Anche in “Absolution” non manca l’abitudine dei Muse di mettere gli stessi versi nella prima e nella quarta strofa, il che dona ai pezzi una strana circolarità, e non mancano i feedback e le cavalcate elettriche, che mettono i bastoni tra le ruote a chi vorrebbe a tutti i costi accostare i Muse ai paladini della melodia inglese, Coldplay, Starsailor, Travis. Sono ancora i Radiohead il riferimento più prossimo, seppure in alcuni passaggi i Muse dimostrano di aver ben studiato l’arte di Jeff Buckley e dei Cure. Bellamy, però, ha deciso di ammettere preferenze meno cool, citando più di una volta, come fonte d’ispirazione, i Queen di Freddy Mercury.

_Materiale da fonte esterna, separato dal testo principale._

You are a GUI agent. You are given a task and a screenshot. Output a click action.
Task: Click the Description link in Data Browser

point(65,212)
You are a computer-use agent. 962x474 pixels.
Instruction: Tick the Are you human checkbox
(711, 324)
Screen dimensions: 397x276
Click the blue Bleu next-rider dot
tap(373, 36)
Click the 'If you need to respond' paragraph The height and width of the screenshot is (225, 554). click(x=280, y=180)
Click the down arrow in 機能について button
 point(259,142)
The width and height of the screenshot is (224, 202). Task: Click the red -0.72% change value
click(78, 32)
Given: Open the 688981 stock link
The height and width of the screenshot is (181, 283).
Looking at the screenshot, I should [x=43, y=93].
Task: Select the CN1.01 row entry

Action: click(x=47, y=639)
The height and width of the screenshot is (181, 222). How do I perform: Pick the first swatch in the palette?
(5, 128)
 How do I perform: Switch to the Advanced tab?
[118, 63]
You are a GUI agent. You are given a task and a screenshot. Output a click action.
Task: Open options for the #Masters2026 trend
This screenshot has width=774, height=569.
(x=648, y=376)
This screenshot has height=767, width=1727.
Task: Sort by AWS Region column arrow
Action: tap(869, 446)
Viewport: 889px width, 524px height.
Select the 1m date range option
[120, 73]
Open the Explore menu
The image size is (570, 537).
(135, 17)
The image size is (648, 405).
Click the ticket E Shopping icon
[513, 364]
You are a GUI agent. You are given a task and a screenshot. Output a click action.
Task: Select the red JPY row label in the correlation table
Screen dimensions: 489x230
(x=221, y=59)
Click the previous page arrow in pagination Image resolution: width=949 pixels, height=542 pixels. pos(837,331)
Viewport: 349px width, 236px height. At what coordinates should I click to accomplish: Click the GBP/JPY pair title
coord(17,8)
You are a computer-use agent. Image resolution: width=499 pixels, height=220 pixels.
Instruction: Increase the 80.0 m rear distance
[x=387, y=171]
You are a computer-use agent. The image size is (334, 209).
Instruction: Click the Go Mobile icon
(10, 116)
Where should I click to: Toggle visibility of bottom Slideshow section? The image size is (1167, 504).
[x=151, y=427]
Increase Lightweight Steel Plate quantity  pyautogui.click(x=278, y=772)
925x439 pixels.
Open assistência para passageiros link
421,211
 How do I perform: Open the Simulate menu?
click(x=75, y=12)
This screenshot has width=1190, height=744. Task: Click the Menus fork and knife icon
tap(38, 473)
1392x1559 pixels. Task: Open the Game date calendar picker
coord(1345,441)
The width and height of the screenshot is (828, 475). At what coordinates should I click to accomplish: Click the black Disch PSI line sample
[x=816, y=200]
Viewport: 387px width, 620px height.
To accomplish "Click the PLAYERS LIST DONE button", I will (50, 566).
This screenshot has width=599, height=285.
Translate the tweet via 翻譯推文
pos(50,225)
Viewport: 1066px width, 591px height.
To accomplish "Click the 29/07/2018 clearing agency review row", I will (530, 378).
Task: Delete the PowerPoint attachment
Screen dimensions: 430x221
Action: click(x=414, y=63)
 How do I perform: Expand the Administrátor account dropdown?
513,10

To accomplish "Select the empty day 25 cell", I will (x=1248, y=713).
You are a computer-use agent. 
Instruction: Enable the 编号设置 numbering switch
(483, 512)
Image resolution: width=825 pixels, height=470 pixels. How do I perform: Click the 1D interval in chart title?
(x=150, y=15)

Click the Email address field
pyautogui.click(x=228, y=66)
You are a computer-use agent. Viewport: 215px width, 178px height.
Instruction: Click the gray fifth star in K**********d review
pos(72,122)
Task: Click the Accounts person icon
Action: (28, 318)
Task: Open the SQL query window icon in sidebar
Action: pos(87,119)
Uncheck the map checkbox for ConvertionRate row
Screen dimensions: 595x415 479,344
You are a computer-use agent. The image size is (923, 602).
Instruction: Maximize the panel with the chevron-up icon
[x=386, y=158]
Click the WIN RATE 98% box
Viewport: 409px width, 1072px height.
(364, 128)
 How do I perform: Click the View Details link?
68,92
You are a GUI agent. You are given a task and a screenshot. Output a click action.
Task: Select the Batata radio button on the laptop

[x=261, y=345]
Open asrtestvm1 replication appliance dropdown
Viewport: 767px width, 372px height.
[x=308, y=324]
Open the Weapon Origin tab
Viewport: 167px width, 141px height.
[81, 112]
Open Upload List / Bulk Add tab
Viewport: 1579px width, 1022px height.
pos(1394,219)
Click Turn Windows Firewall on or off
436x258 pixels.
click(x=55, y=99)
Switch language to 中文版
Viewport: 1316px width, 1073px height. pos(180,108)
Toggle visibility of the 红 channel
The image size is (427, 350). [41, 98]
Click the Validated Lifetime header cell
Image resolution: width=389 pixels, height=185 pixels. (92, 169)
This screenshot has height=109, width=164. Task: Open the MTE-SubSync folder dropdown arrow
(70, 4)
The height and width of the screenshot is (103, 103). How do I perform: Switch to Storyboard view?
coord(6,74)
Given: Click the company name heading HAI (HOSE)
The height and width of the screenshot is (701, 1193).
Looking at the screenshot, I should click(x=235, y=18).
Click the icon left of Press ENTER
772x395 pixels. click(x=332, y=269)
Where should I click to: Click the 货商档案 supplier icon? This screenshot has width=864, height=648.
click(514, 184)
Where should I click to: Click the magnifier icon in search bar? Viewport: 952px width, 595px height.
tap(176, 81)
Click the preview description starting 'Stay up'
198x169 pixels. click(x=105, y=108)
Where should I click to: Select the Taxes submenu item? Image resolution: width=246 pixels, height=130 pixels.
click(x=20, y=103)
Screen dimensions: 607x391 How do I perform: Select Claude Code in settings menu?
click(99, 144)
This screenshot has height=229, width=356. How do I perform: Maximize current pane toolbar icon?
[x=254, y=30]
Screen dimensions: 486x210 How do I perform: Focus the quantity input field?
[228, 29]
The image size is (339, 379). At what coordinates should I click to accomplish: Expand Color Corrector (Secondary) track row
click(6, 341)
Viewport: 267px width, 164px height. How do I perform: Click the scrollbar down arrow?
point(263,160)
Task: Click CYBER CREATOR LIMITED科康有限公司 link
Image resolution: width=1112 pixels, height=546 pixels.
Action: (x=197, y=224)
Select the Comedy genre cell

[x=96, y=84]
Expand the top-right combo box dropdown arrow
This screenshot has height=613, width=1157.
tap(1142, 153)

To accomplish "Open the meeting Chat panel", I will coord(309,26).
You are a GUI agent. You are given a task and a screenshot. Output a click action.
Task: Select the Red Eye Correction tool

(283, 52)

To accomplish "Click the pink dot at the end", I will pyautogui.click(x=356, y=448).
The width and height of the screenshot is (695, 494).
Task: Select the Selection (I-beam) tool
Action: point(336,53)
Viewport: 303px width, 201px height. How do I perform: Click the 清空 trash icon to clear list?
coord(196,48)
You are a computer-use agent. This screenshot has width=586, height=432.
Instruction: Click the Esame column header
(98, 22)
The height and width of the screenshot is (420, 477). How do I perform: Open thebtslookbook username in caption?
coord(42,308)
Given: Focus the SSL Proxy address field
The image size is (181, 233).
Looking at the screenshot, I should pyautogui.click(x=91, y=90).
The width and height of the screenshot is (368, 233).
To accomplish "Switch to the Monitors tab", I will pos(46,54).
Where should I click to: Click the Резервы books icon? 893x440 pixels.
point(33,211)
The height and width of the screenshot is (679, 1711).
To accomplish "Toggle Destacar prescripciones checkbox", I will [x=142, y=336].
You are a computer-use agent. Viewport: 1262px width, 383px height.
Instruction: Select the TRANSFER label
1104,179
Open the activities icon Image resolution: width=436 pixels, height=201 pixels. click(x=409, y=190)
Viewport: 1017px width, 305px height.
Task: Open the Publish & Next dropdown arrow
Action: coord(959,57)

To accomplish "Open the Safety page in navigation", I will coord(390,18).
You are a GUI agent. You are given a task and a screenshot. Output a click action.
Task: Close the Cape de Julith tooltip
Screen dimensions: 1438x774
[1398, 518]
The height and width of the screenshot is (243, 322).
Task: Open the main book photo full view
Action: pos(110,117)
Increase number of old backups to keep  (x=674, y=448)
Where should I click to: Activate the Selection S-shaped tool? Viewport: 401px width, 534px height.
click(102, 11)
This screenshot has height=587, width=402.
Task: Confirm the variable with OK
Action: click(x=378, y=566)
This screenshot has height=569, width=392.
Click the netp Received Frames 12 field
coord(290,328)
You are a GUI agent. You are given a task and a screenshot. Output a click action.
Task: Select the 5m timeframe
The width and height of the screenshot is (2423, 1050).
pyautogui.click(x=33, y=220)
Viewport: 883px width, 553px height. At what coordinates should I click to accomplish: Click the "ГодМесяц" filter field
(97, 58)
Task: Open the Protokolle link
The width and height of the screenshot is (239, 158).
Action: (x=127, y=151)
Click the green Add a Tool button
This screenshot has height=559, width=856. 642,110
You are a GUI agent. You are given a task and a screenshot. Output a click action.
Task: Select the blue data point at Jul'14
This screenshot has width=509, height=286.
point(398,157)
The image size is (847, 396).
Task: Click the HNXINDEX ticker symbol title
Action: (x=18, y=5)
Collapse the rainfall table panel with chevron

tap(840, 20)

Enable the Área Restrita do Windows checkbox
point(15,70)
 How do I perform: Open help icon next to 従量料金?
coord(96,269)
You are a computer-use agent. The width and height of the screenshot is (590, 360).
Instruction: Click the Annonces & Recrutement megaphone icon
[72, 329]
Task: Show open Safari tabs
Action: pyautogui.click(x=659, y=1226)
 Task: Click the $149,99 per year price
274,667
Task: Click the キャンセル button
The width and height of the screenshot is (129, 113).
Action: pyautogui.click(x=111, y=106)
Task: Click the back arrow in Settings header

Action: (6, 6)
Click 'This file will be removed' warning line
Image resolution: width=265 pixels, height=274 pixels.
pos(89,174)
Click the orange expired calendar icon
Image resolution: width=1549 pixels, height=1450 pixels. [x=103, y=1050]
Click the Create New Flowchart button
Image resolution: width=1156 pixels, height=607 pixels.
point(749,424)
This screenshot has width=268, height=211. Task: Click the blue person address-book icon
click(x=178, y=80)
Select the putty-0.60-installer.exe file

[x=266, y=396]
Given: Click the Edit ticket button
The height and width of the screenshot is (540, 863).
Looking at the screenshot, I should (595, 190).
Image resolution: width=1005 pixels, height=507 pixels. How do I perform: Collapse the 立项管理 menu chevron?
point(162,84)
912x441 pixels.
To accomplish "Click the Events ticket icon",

Tra fascinazioni dark e flirt con la musica classica, in realtà, i Muse hanno già da tempo conquistato un posto a parte nel panorama musicale, un posto di primo piano, oltretutto. “Absolution” è il disco della consacrazione, frutto di una felice maturazione. Laciate da parte certe esasperazioni dei dischi precedenti, Bellamy fa dialogare chitarre e pianoforte con rara maestria, realizzando il suo disco più compiuto.
Troppo barocco per essere il “rock del duemila”, ma assolutamente vero e credibile. Qui l’autenticità passa anche per la facilità con cui questa raccolta di canzoni entra nel cuore. Una decina d’anni fa Richey James dei Manic Street Preachers fece parlare di sé quando si incise sul braccio “4 real”, come dire “non scherziamo col dolore, è tutto vero”. Anche l’amarezza e la desolazione dei Muse non sono pose da rockstar decadenti, l’angoscia di “Stockholm syndrome” e “Ruled by secrecy” è soffocante, l’urgenza di “Time is running out” l’unico modo di sopravvivere.